Ricochet, now Starband. Wireless
internet access is still only a distant
dream for most of us.

BTW, I haven't received your post yet,
Richard. Must be the......... latency. :lol:


Nick :smoking:


----------



## jrjcd (Apr 23, 2002)

i was on the beta program also-what helped somewhat was increasing the memory to 128, but it was still garbage service, and i couldn't figure out a way to tell a customer that for $700 and $80 a month that his service would regularly slow down to 14.4 speeds during peak times!!!!the only good thing i can say about being on starband for a year and a half is that it was free(for many of the beta testors, that is...)once i HAD to go back to paying for internet service, i opted for dsl and for the most part have been happy with it the past three weeks...


----------



## Richard King (Mar 25, 2002)

> once i HAD to go back to paying for internet service, i opted for dsl


Which is exactly what I tell my customers to do if DSL becomes available to them.
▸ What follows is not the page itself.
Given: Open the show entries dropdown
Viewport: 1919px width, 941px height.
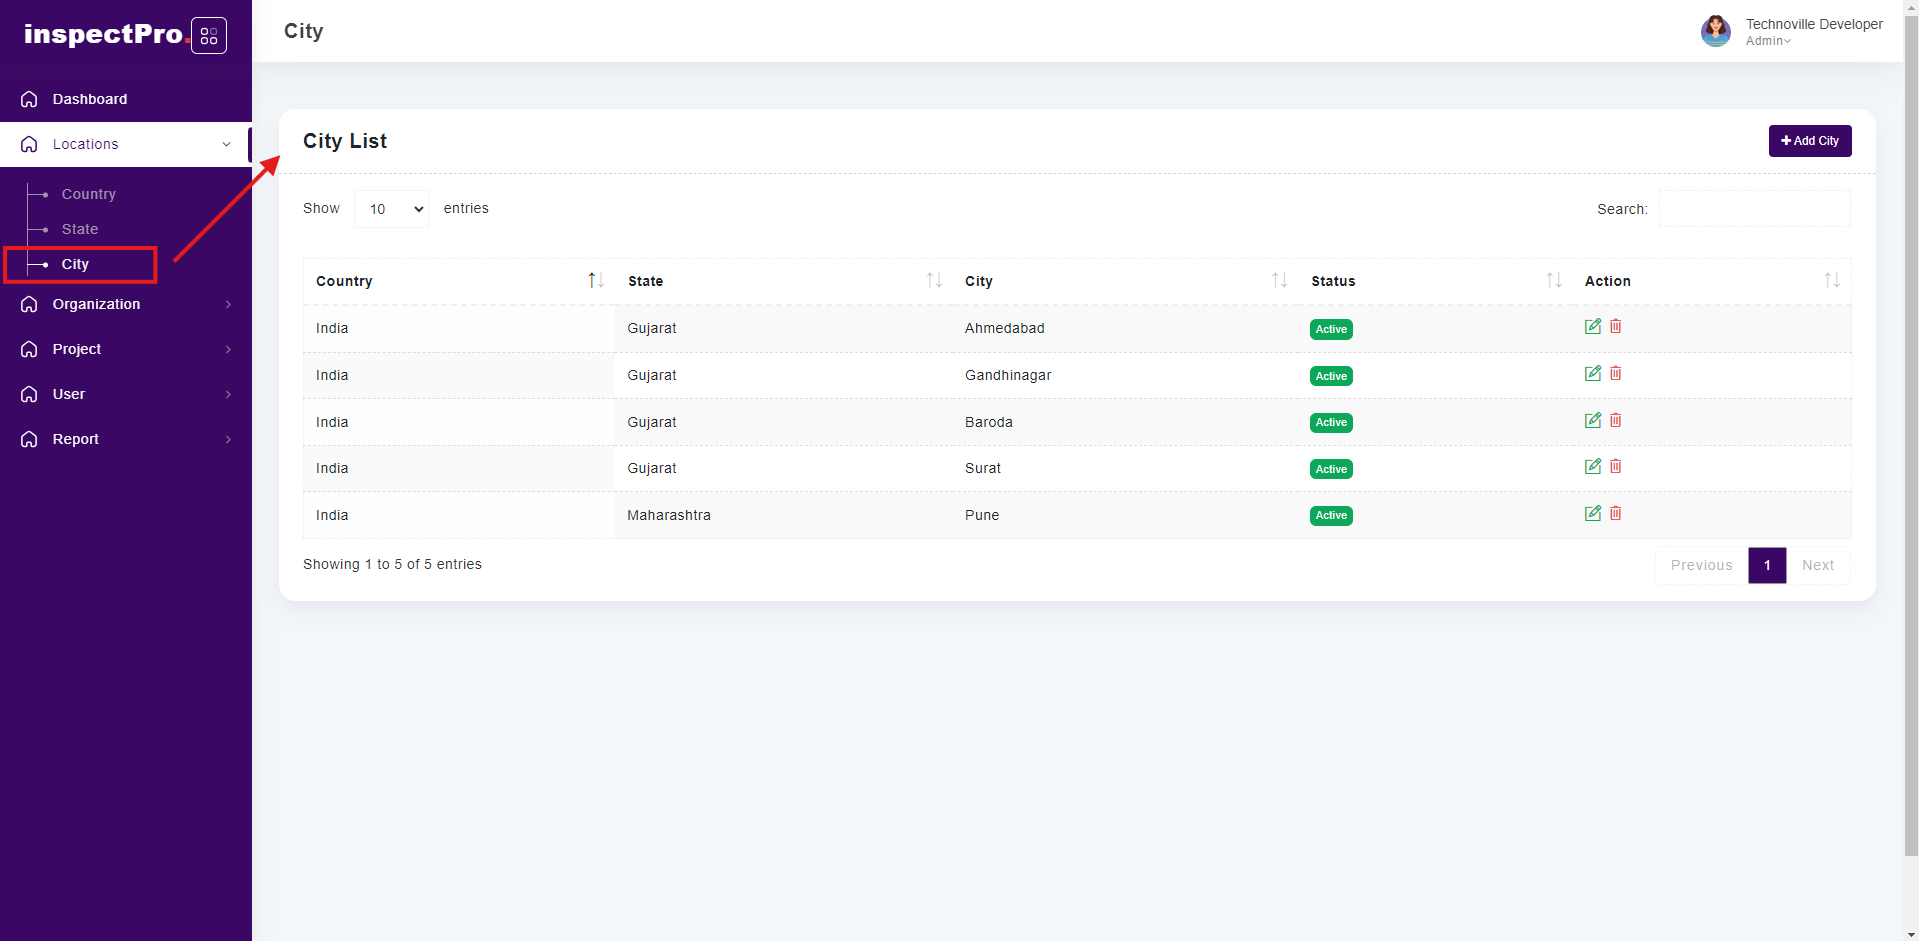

For the targeted audience, those without access to DSL or other high speed services, Starband is a relief. My average download speed at DSL reports with 17 tests recorded is 467.17, not bad for an area with no other high speed access. High download = 654, low = 257. Average upload speed = 37.7 on all 17 tests. Average upload on the most recent 5 tests = 51.2, average upload speed on the oldest 5 tests = 21.4, so I am seeing a significant improvement there (they are now meeting spec.). Download speeds have not really been trending up or down since the first test.


----------



## Adam Richey (Mar 25, 2002)

It's a good thing Insight cable modem is available where we are cuz I was considering Starband. But then again, after seeing the price tag to buy the needed equipment, I almost fainted.


----------



## Richard King (Mar 25, 2002)

> BTW, I haven't received your post yet,
> Richard. Must be the......... latency.


I want to get what you have. Fill me in. Being able to respond to posts before receiving them is great. Wow could I save a bunch of time everyday.


----------



## gcutler (Mar 23, 2002)

Charlie said on several occasions (probably not something Starband wanted to hear but was honest to the consumer), that Starband was only good if you live in a rural area that will never probably get DSL or Cable modem.


----------



## Nick (Apr 23, 2002)

A lack of enthusiasm will cause any great
idea to die a slow, painful death.


The Nickster :smoking:


----------